わが社は、福岡県内の医科大学はすべて担当しています。医薬品は扱わず、医療機械と医療材料を扱っております。病院の経営も相当厳しくなっていますから「あなたの企業は、わが病院に対して経営に直結する提案がありますか」と言われるのが常です。簡単にできる事業ではありません。

 「S・P・D・」により病院は医療材料の在庫がゼロになり、看護師さんは医療に専念できる時間が多くとれるようになります。しかし、私たちは非常に大変です。それでも「どこかがやらないといけない」と私が社長の時に踏み切りました。今はほとんどの大きな病院が「S・P・D・」に取り組んでいます。

わが社のダイバーシティ多様な人材の活用

 わが社は障害者雇用をしています。きっかけとして、雇用ニーズと実態とのミスマッチがありました。身体障害者を募集していたのですが、応募が来ず、福岡市障がい者就労支援センターから助言をいただきました。知的障害の多様性について学び、社会貢献に対する理解も進み、役員のすばやい合意形成がありました。知的障害者を受け入れる土壌があったことも一気に障害者雇用が進展するきっかけとなりました。

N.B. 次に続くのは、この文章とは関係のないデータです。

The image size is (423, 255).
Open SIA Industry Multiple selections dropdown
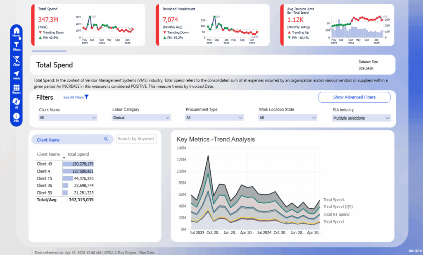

 受入実習では、実習生がまじめに実習に取り組みました。支援センターや特別支援学校の厳しい指導ときめこまやかなフォローがあり、実習をとおして障害者が会社の力になることを確信しました。雇用した後も、障害者は企業の大切な戦力であること、多様な能力をもつ人材がいること、共に働くことの意義も見出しました。障害者雇用を増やすことへの抵抗感もなくなり、受入担当社員の新しい能力も発見することができました。

 わが社のダイバーシティの展開としては、長期的な人材戦略としてダイバーシティをとらえようとしています。将来、若者の労働力確保が困難になってくる可能性があります。高齢者、障害者、外国籍労働者を大切な労働力として考えていくことが必要だと思っています。そのために、「多様な能力」「多様な価値観」「多様な働き方」を許容できる体制の整備、制度、価値観の形成を図る必要があると思っています。

希望を与えるロボットスーツ HAL FIT

 筑波大学の山海教授が10年間かけて研究し、できあがった製品です。患者さんの「歩きたい」という意思で、筋肉を動かそうとする際に発生する「微弱な電気信号」をキャッチして機械が動きます。今まで歩けなかった方々が歩けるようになり希望を与えます。生きる気力も与えます。前向きに生きていくきっかけになります。

 わが社は九州の代理店として取り組みました。希望をなくしておられる患者さんに、少しでも前向きに生きてもらう、そういう仕事がしたいという想(おも)いでいち早く取り組みました。